在此密集层之后,我将使用一些transposed convolutions,因此我需要像这样重塑初始输入:
labels = np.array([1,2,3,4,5])
train_data_initial = np.array([[1,2,4],[2,4,8],[3,6,9],[4,8,16],[5,10,20]])
input_ = labels.reshape(5,1,1,1)
train_data = train_data_initial.reshape(5,3,1,1)
当我想在密集层中使用此输入时,按照documentation中给出的示例,会出现以下错误:
ValueError: setting an array element with a sequence.
这是我的代码:
import numpy as np
import tensorflow as tf
from keras.models import Sequential
from keras.layers import Dense
from keras.initializers import RandomNormal, Constant
from keras import losses
from keras import optimizers
sess = tf.Session()
# Datas
labels = np.array([1,2,3,4,5])
train_data_initial = np.array([[1,2,4],[2,4,8],[3,6,9],[4,8,16],[5,10,20]])
input_ = labels.reshape(5,1,1,1)
train_data = train_data_initial.reshape(5,3,1,1)
# Definition of the model
model = Sequential()
tf.reset_default_graph()
model.add(Dense((5,3,1,1), activation= None, kernel_initializer = RandomNormal(mean=0.0, stddev=0.001, seed=None), bias_initializer = Constant(value = 0.1), input_shape=(1,1,1,)))
# Here there will have some Conv2DTranspose
model.compile(loss=losses.mean_squared_error, optimizer= optimizers.Adam(lr=0.01))
model.fit(input_,train_data, 5, 10)
以及返回的完整错误消息:
ValueError Traceback (most recent call last)
<ipython-input-1-7d1f10e177f1> in <module>()
31 tf.reset_default_graph()
32
---> 33 model.add(Dense((5,3,1,1), activation= None, kernel_initializer = RandomNormal(mean=0.0, stddev=0.001, seed=None), bias_initializer = Constant(value = 0.1), input_shape=(1,1,1,)))
34
35 # Here there will have some Conv2DTranspose
/usr/local/lib/python3.5/dist-packages/keras/engine/sequential.py in add(self, layer)
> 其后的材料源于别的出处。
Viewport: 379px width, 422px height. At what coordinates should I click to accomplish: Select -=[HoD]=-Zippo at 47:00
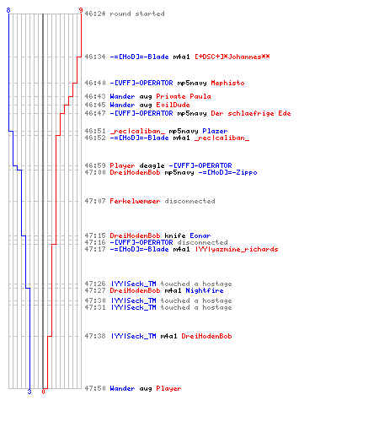[x=227, y=172]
164 # and create the node connecting the current layer
165 # to the input layer we just created.
--> 166 layer(x)
167 set_inputs = True
168 else:
/usr/local/lib/python3.5/dist-packages/keras/engine/base_layer.py in __call__(self, inputs, **kwargs)
430 '`layer.build(batch_input_shape)`')
431 if len(input_shapes) == 1:
--> 432 self.build(input_shapes[0])
433 else:
434 self.build(input_shapes)
/usr/local/lib/python3.5/dist-packages/keras/layers/core.py in build(self, input_shape)
870 name='kernel',
871 regularizer=self.kernel_regularizer,
--> 872 constraint=self.kernel_constraint)
873 if self.use_bias:
874 self.bias = self.add_weight(shape=(self.units,),
/usr/local/lib/python3.5/dist-packages/keras/legacy/interfaces.py in wrapper(*args, **kwargs)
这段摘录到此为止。